Jeffrey C. Rogers writes:
>  - Is there any way to make open descriptors hang around and remain open 
> between commands, or permanently (until otherwise affected) with exec?

This is minorly different from rc and other shells, due to some ultra
important reason having to do with es semantics that I've forgotten.
The redirections following exec must be enclosed in braces, so:

	; echo tofu > food
	; exec { <[4] food }
	; cat <[0=4]
	tofu
	; exec { <[4=] }
	; cat <[0=4]
	dup: Bad file number
	; 

>  - should writing to a closed file descriptor really be a fatal error?
> 
> ; echo >[1=]
> write: Bad file number
> <shell exits>
> 
> And you can't even unwind-protect it, because it just exits (line 288, print.c)
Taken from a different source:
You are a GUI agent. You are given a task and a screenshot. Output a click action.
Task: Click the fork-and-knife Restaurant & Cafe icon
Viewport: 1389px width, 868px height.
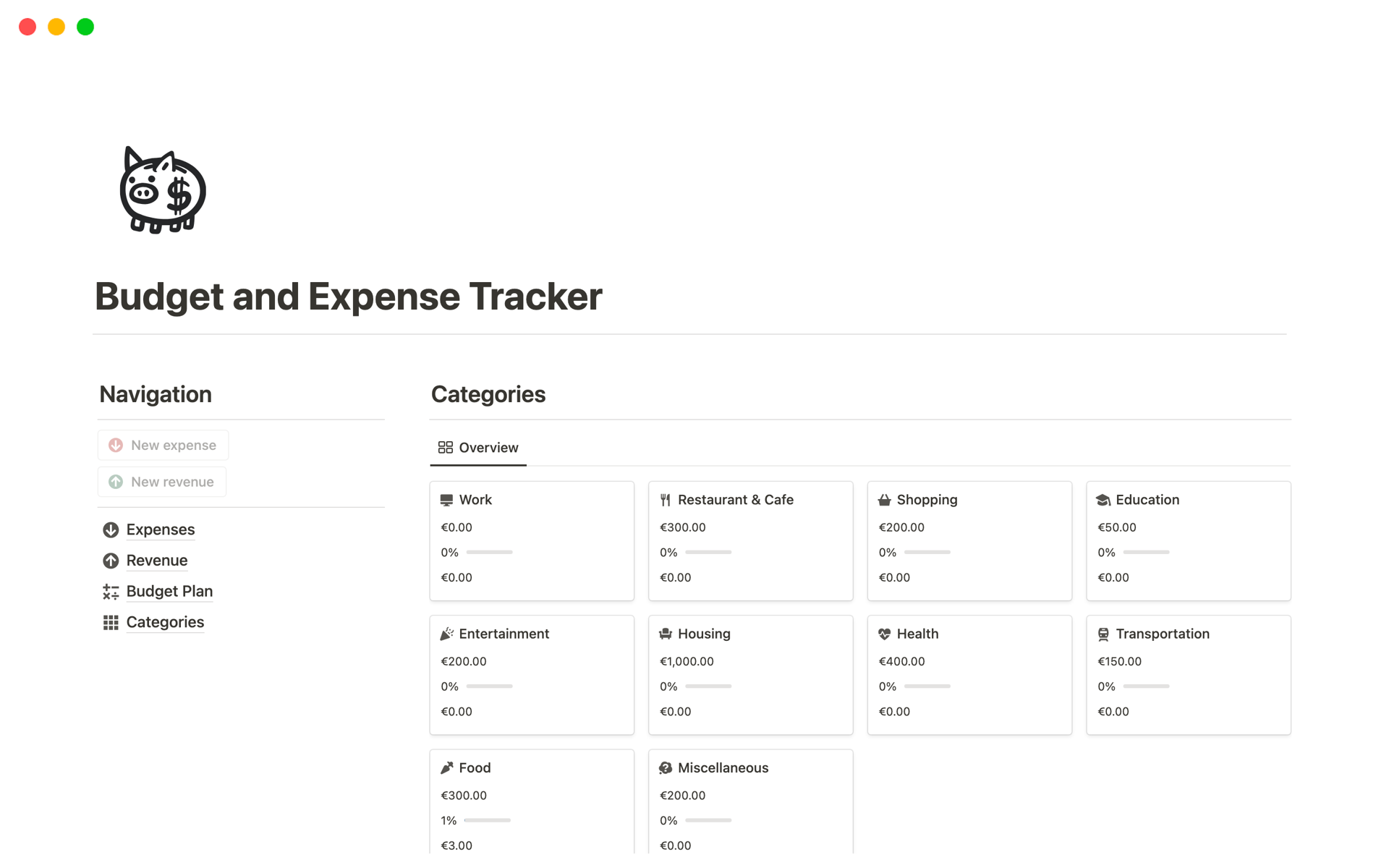pos(666,500)
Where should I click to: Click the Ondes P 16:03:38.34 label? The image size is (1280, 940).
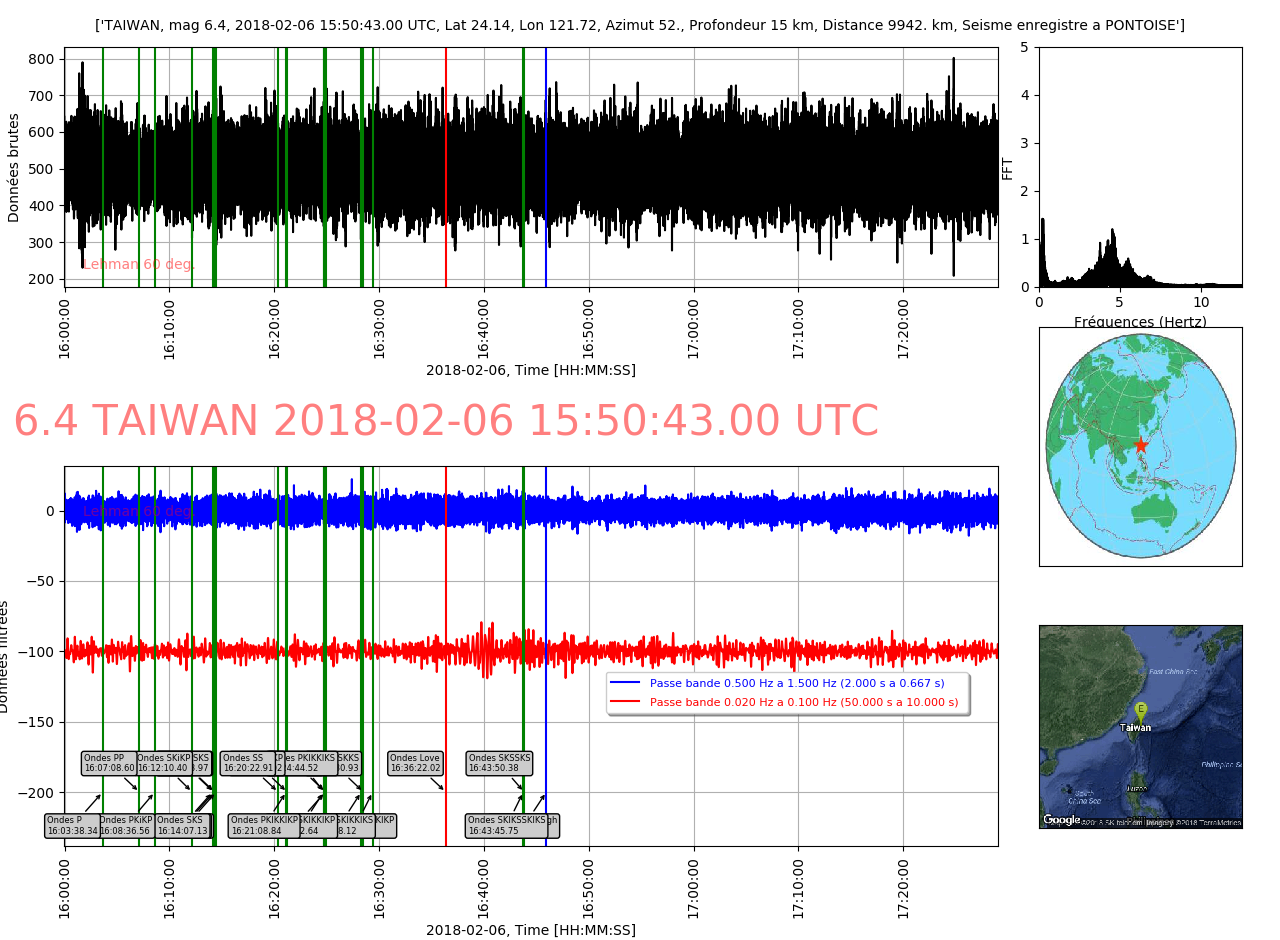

Yeah, that probably counts as a bug.  Should probably signal an error.
Hadn't this been hashed out before?  Was there a reason?  I'll check the
list archives one of these days.

>  - why can't %parse read from somewhere other than the terminal? 
> 
> ; fork {echo <={%parse <etest}}
> input.c:210: assertion failed (in->fd >= 0)
> abort--core dumped
> ; 
> 
> Without the fork it just reads from the terminal (I assume because of the 
> deferred fd system).  This probably isn't much of an issue, as there's not too 
> many places where it would be used (implementing . in the shell comes to 
> mind), but when it's supposed to be extensible, why a restriction like this? 

As I remember -- and it's been a while -- there's some form of parsing
context that includes the file descriptor that input is coming from, and
parse has to use that for reasons having to do with buffering and
look-ahead.  The internal function runfd() should probably be exposed so
you can do the sort of thing you're looking for.  When I was last
actively working on es (over a year ago), I know that I was thinking
about the read-eval-print loop and how to make it more flexible, based
on comments from the list, but I've forgotten a lot of this.

> Are the assertions over-protective (some seem to be - in gcndup, for example), 
> or are they generally just killing you before you would be otherwise?

I think of the assertions really as ``can't happen'' events, and if one
is happening, the sky is falling, as far as I'm concerned.  I tend to be
over-cautious at times, in that I assert things which I know to be true
because the calling function, for example, makes the same assertion, but
I consider it a useful way to prevent myself from introducing bugs.